The characters anxiously stepped inside. Suddenly one of the supporting characters named Billy screamed, “There’s a bug!” His black eyes widened in fear.

 He pointed at one of the rusty floor boards hopping up and down anxiously.

Steve squinted and spotted the lady bug. It began to inch its way toward the supporting characters who were wailing hysterically.

Steve extended his leg and squished the bug. The other characters breathed enormous sighs of relief while some recovered from hyperventilating and shock. A character named Willy had screamed unnaturally high before the insect was extinguished.

“Golly,” a supporting character named Jilly, whose blonde hair was strung up in pigtail braids and was the only one in the town to have a Southern accent, cried, “you sure are brave, Steve.”

Steve smiled heroically, and his pearly whites caused a few women to faint nearby.

“Now,” he barked, “let us search this haunted house for something that can potentially kill us!”

“Let’s do whatever he says!” shouted the supporting characters. They still hadn’t recovered from the shock of the ladybug, so they didn’t actually hear what Steve said.
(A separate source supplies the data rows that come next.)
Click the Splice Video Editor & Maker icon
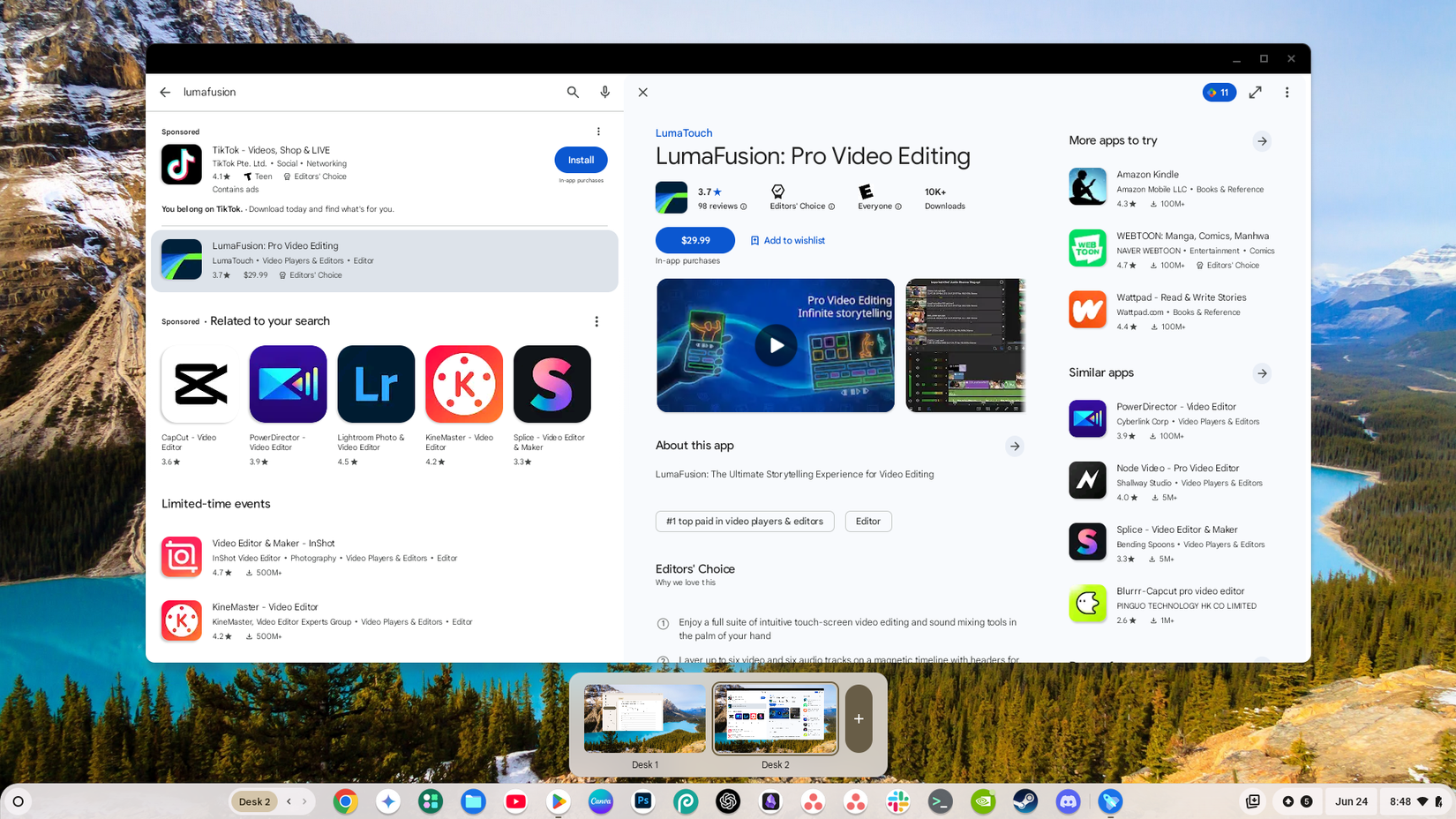Screen dimensions: 1456x819 552,384
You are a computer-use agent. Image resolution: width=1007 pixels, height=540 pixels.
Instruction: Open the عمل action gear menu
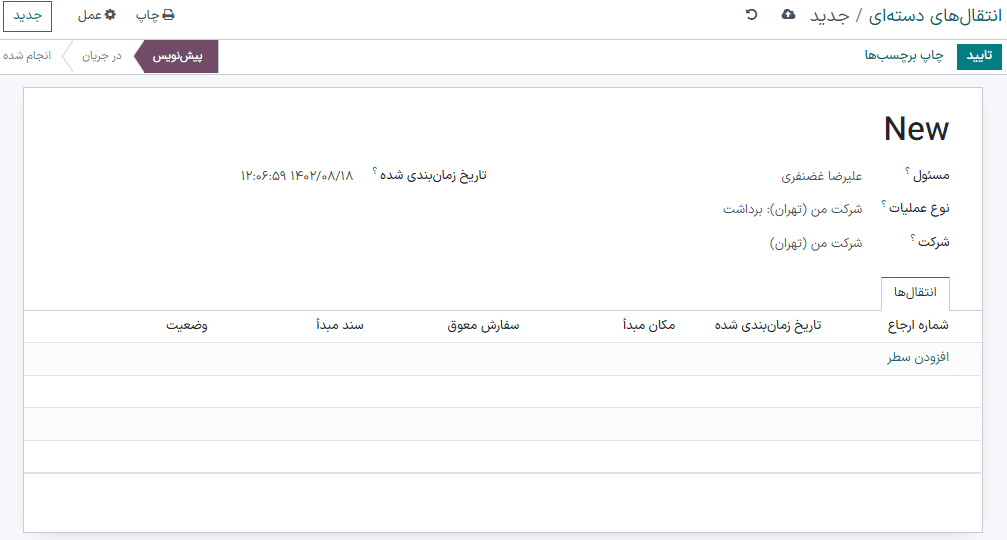click(97, 15)
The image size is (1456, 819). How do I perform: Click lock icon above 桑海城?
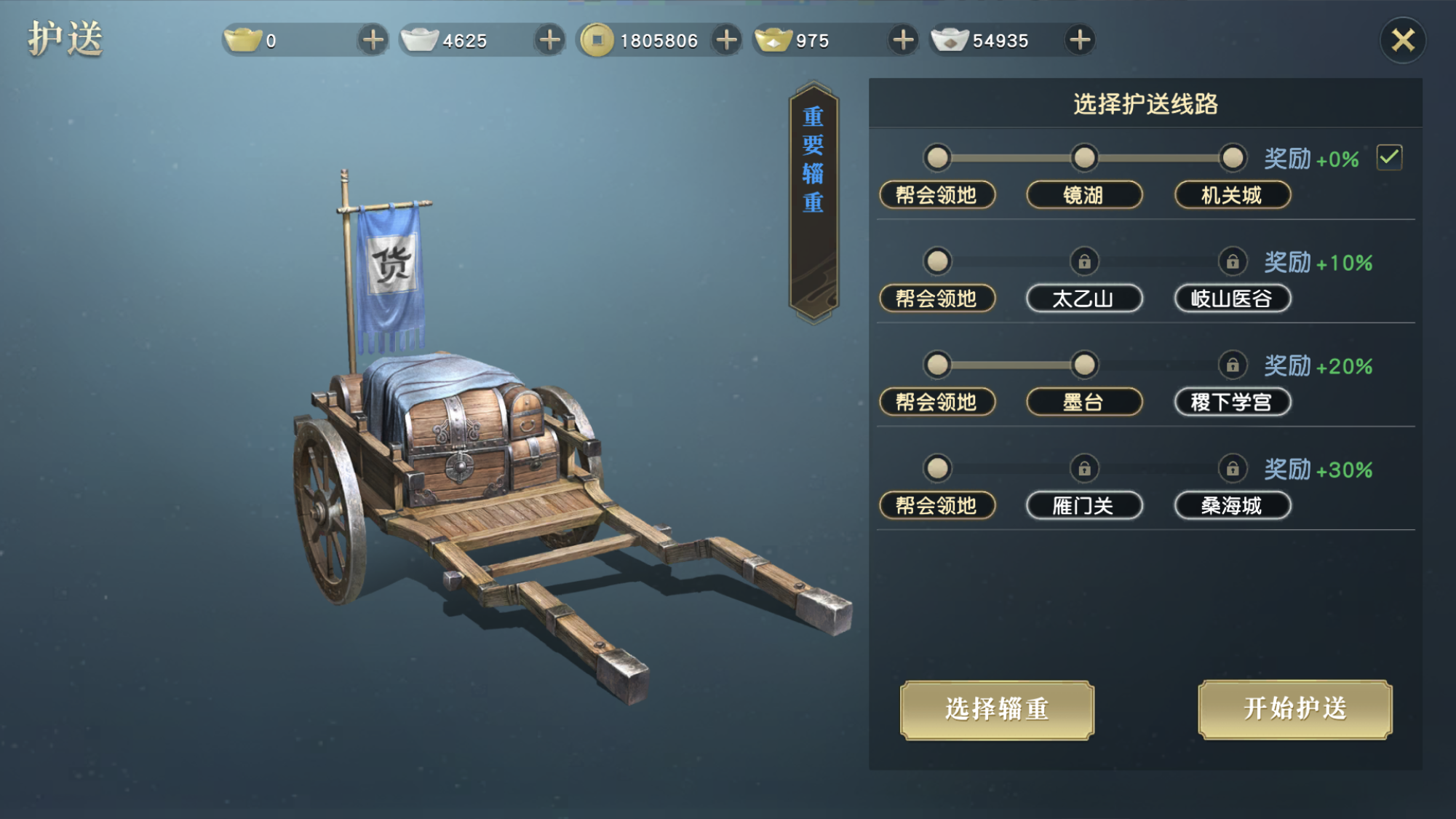click(1233, 468)
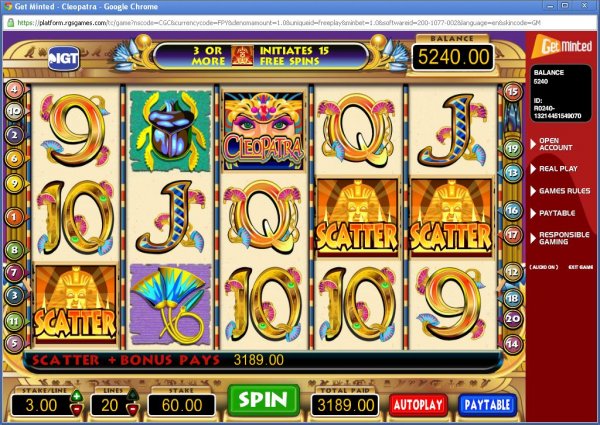The image size is (600, 425).
Task: Start Autoplay with the red button
Action: point(418,405)
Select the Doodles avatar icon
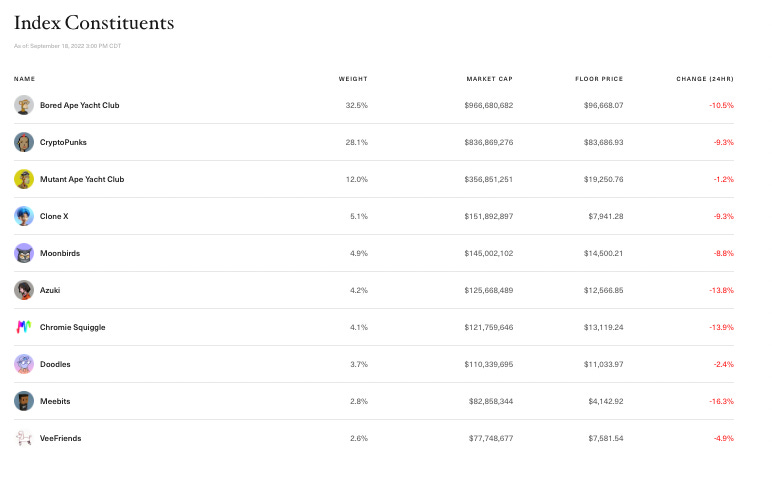This screenshot has height=477, width=772. [x=24, y=364]
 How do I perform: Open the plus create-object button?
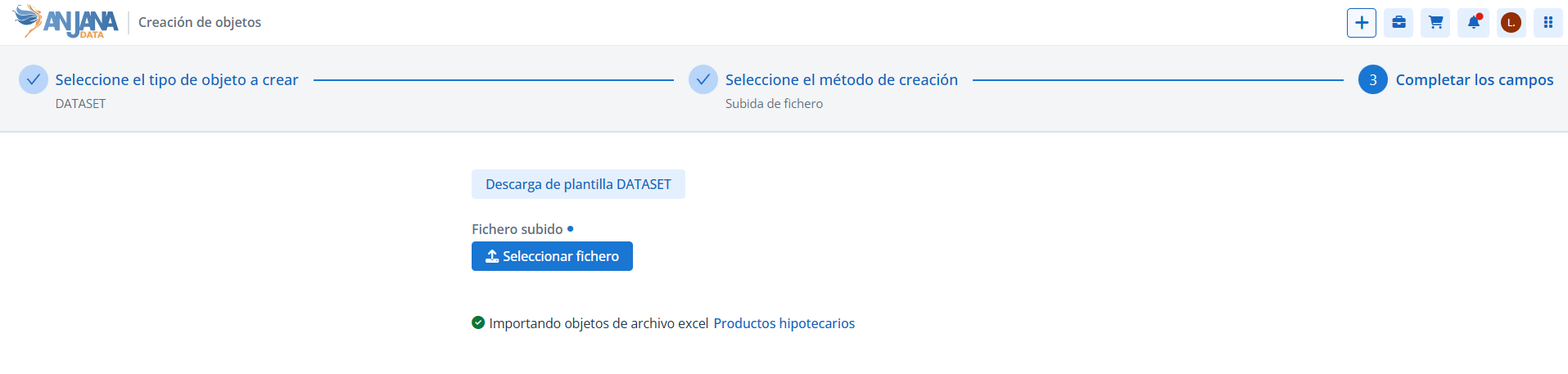click(x=1361, y=23)
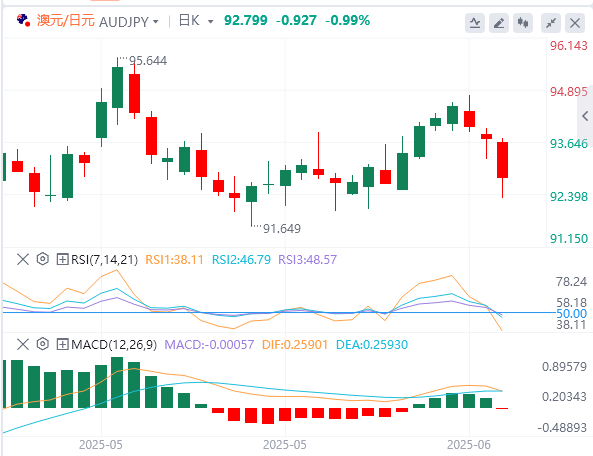Select the pencil drawing tool icon
This screenshot has height=456, width=593.
coord(499,23)
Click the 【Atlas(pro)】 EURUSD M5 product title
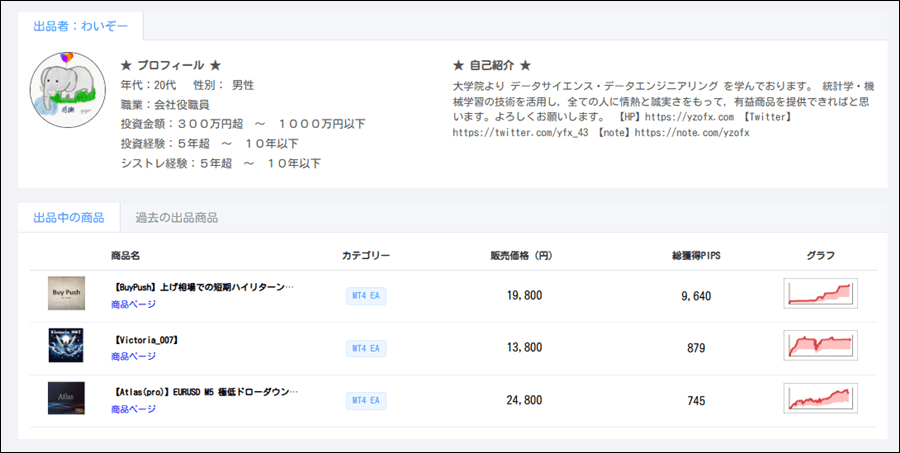The height and width of the screenshot is (453, 900). coord(205,391)
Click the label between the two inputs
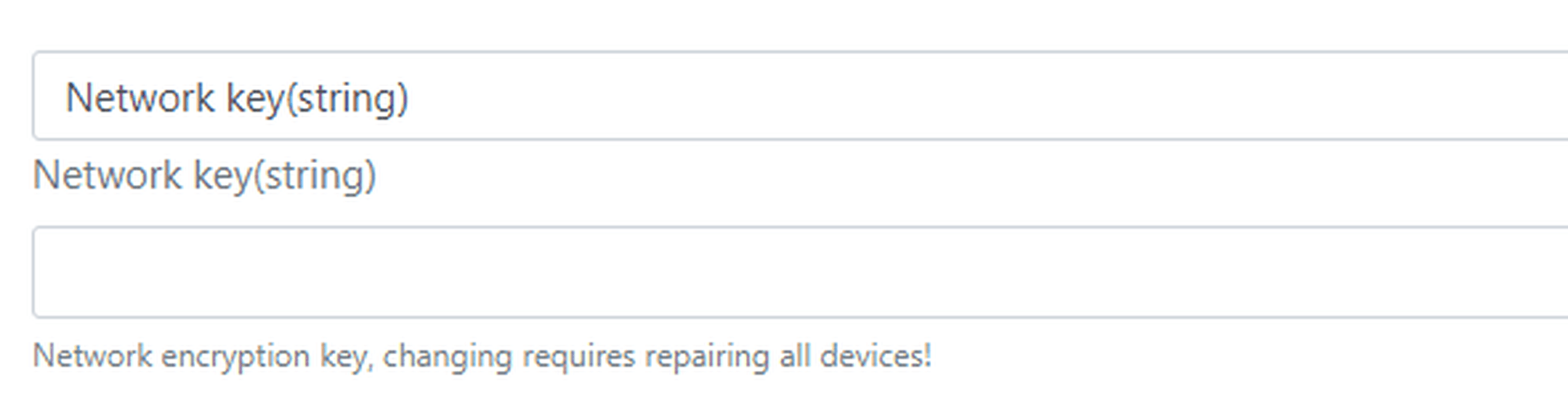Screen dimensions: 1568x409 pos(205,175)
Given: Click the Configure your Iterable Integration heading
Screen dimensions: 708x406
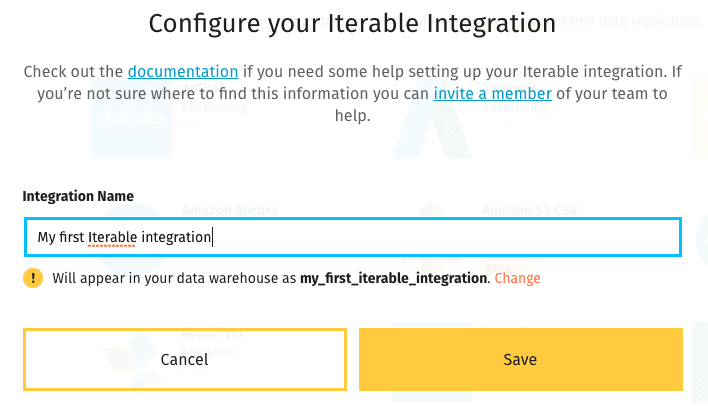Looking at the screenshot, I should click(352, 23).
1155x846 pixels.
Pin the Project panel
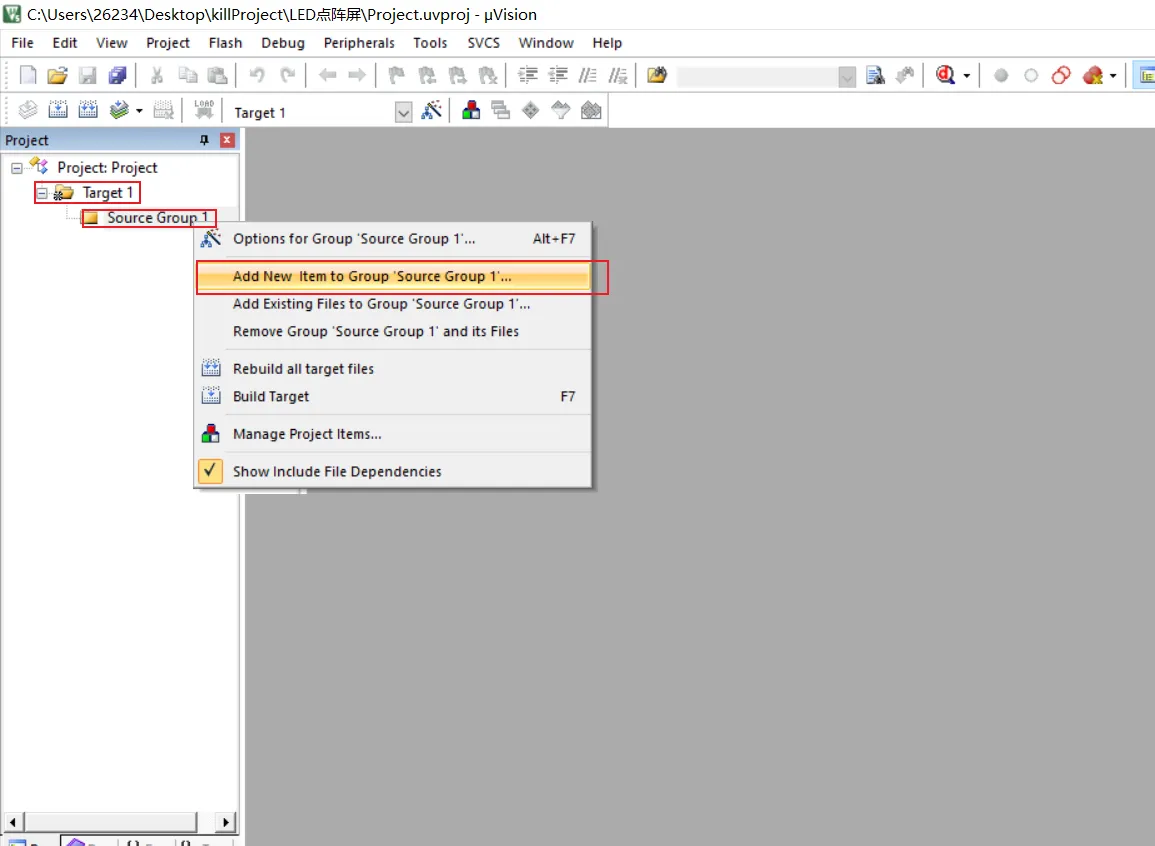204,140
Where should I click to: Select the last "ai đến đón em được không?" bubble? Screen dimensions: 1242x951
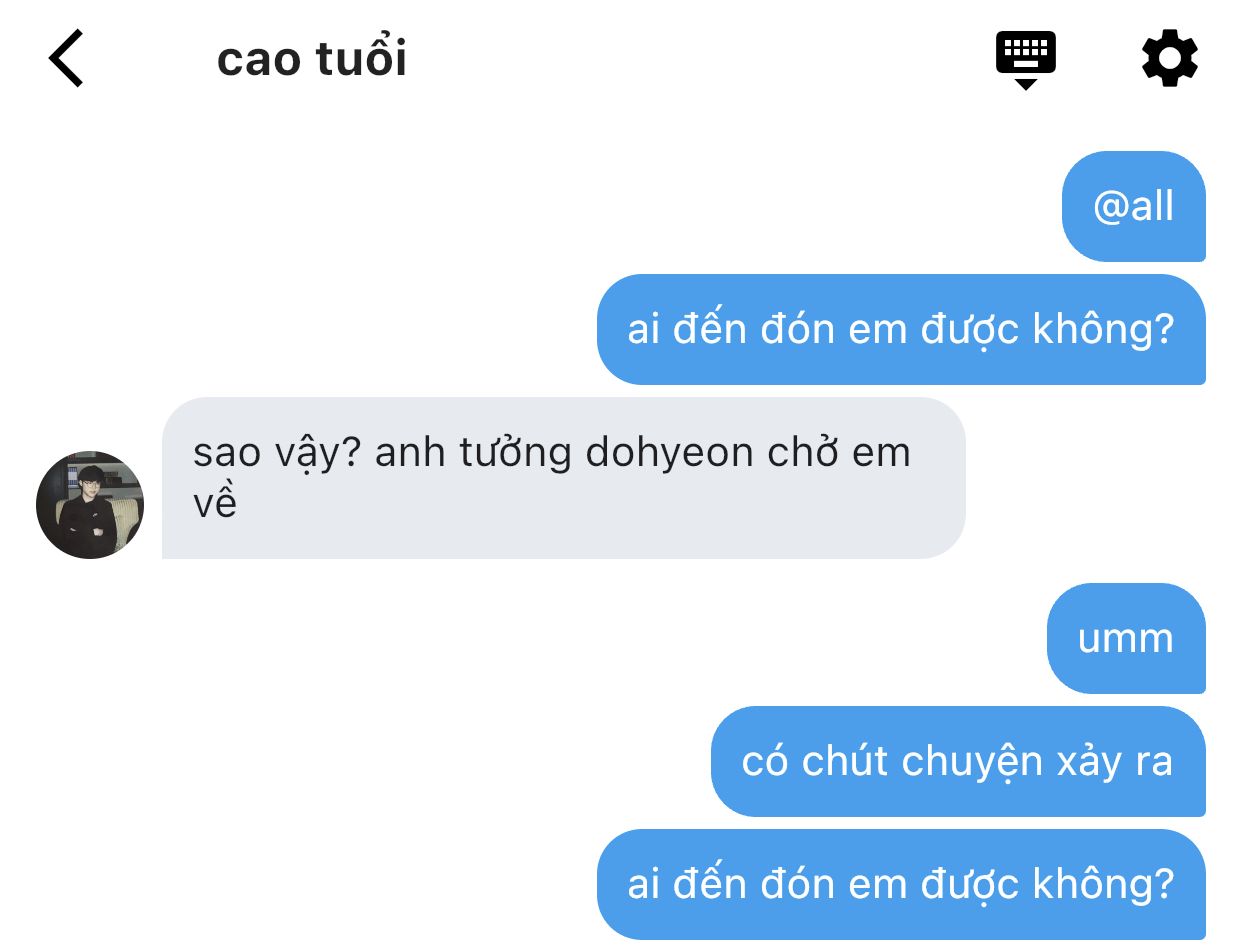click(901, 884)
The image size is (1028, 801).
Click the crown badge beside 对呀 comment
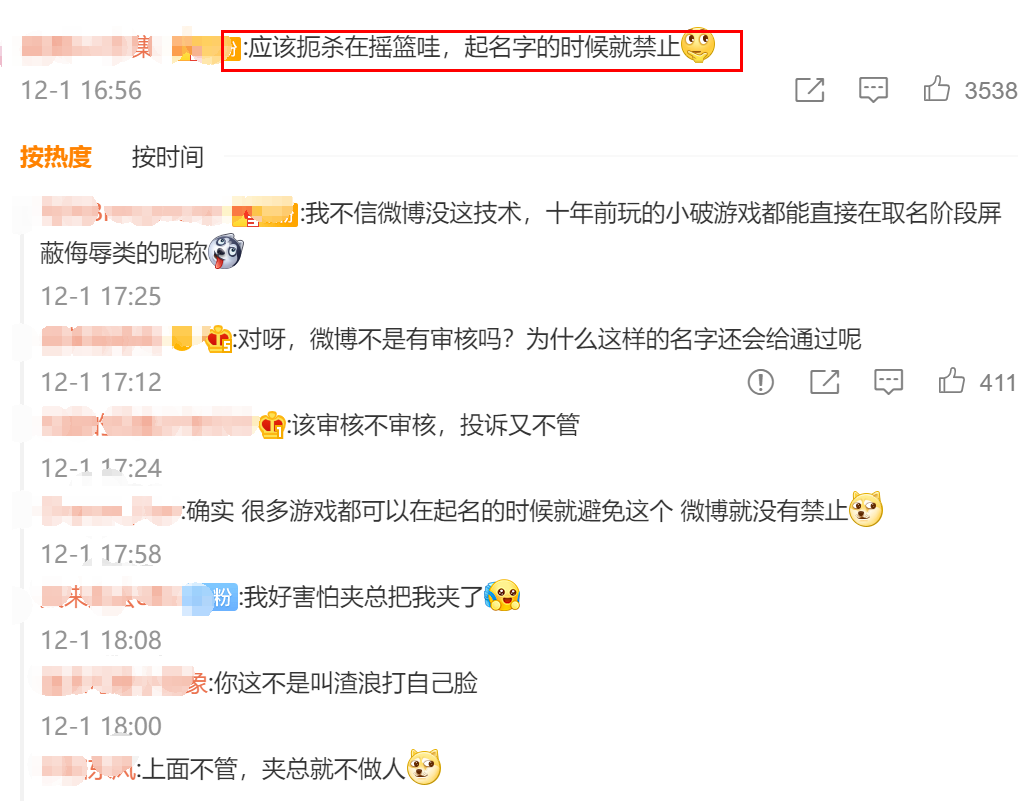(218, 340)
Even if they did hear his suggestion, they couldn’t protest. After all, Steve was the main character, and no one could object to a figure with such a high authoritative power.

Steve checked inside a few cupboards, but all he could find was some moldy food, and another bug which he squished before most of the characters saw it.

“This is getting anticlimactic,” Steve sighed (“What’s ant-eye-climb-attic mean?” Alice asked)

“This is getting really boring,” Steve sighed.

The other characters nodded in agreement, and Steve spotted a closet.

“Hey!” he exclaimed, “that looks gloomy and worrisome…let’s check out what’s inside that closet!”

Steve was used to crazy adventures like this given some prior main character experience (for more information, consult Steve’s resume). Before he reached for the door handle, he had some flashback about his life before the haunted house.

Of course the author only showed a few glimpses of his life because she would later leak out more information in the next chapters which would cause the readers to grow emotionally attached to him.

Steve bravely reached for the door handle to the closet.

“Wait!” cried Billy, a supporting character with a very large chin and large glasses that he would frequently shove up his nose. “Every time characters enter closets in creepy places, nothing good ever comes out of it. Don’t open it!”

Steve laughed hysterically and the other characters joined along, “You silly supporting character,” he grinned. “I am the main character. That means that I can never die!”

His hand grasped the door handle slowly, and the Normalville marching band began to play a theme from a horror film that was popular in the town just for effect.

He opened the door and a dragon walked out.

“Ha ha!” he exclaimed, “I shall slay you drag –”

But he didn’t finish his line because the dragon had burned him to a crisp, killing the main character off in the first chapter of the story.